The site employs about 650 directly, while an estimated 500 jobs rely on Wylfa through contractors and suppliers.

Dr Sara Johnston, from the NDA added: "Wylfa's continued generation is excellent news as it will deliver significant extra revenue from one of the NDA's valuable assets.

"The income generated over the extension period will support our clean-up mission.
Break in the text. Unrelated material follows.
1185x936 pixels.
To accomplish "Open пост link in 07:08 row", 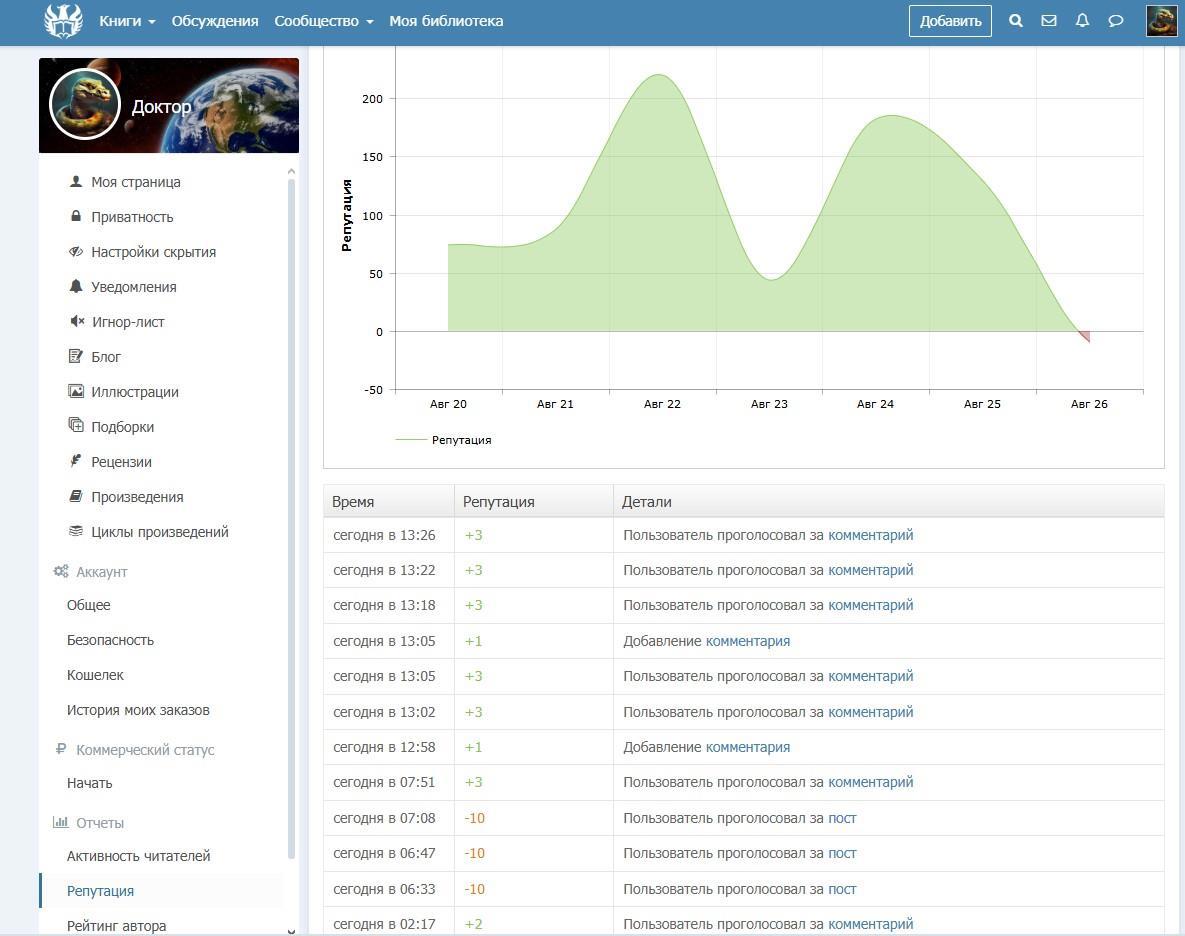I will (x=842, y=818).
I would like to thank Magnox North for the tremendous work they have done to help make this happen."

The decision has also been welcomed by Welsh Secretary, Cheryl Gillan: "Wylfa plays a vital role in the local economy and today's announcement will be a great boost for its workforce.

Image caption,
The reactors at Wylfa will continue to be refuelled until around 2012

"The decision to continue generating low carbon electricity at the site will also make a huge contribution to the NDA's decommissioning mission."

Ynys Mon AM Ieuan Wyn Jones said the extension was "crucial" to the island's economy.

"It is good news that the plant will be able to continue generating electricity for another two years, offering much needed peace of mind for the workers and their families," he said.

Anglesey council welcomed the "reducing of the gap" between the start of decommissioning and the potential start of building of a replacement station.

Council leader Clive McGregor added: "Continued generation at Wylfa is good news for the Island's economy during increasingly uncertain times."

However, campaigners opposed to nuclear power have reiterated their objection to the extension.

Dylan Morgan, of People Against Wylfa B (Pawb) said the plant should be closed, as planned in December this year.

"They have already had two extensions - it is well past its design life," he said.

"It can only increase the danger during operation, and it increase the waste produced."

A location near the existing Wylfa site has already been earmarked for a new nuclear plant, which could be operational by 2020.

The developer hopes a planning application will be lodged by the end of 2011.

Horizon Nuclear Power said a new station could deliver up to 800 high quality permanent jobs, rising to 1,000 during maintenance and up to 5,000 jobs during construction.